Gallup was born in Sterling, Connecticut, the son of a lumber worker. He studied at Yale University, where he was recognized by scholar Chauncey Brewster Tinker for his promise. Gallup graduated in 1934. His doctoral work focused on the eighteenth-century writer Giuseppi Baretti.[1] After teaching English at Southern Methodist University until 1941, Gallup served in the United States Army during World War II, spending two years in England. There he collected early editions of English poetry and letters by writers such as Gertrude Stein and Alice B. Toklas.[2]

Career

Returning to Yale in 1946, Gallup became curator of the Yale Collection of American Literature, a position he held for more than 30 years.

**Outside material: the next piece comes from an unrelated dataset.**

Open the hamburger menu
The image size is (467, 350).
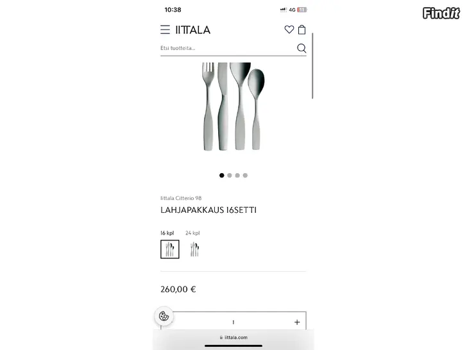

He published standard bibliographies of Eliot (1952, revised 1969) and Pound (1963), and edited works by Stein, Toklas, Thornton Wilder, and Eugene O'Neill.[1][2] In 1968, Gallup confirmed the authenticity of the rediscovered manuscript of Eliot’s The Waste Land, a major literary event.[2] He also curated exhibitions, lectured on bibliography, and published two volumes of reminiscences, Pigeons on the Granite (1988) and What Mad Pursuits (1998).[1]

Later life and death

After more than three decades Gallup retired from Yale in 1980 but continued his collecting activities, donating major holdings of Edward Lear and Eliot materials to Yale institutions.[1][2] He never married and died in Branford, Connecticut on September 6, 2000 at the age of 87.[1][2]

Publications (selection)

  • T. S. Eliot: A Bibliography (London: Faber and Faber, 1969).
  • A Catalogue of the Poetry Notebooks of Ezra Pound (1980), with Diane Ross.
  • Ezra Pound: A Bibliography, 1983, Gallup, Donald (1983). Ezra Pound, a bibliography. Charlottesville: University Press of Virginia. OCLC 1120928144.
  • "The Ezra Pound Archive at Yale", The Yale University Library Gazette, Vol. 60, No. 3/4 (April 1986).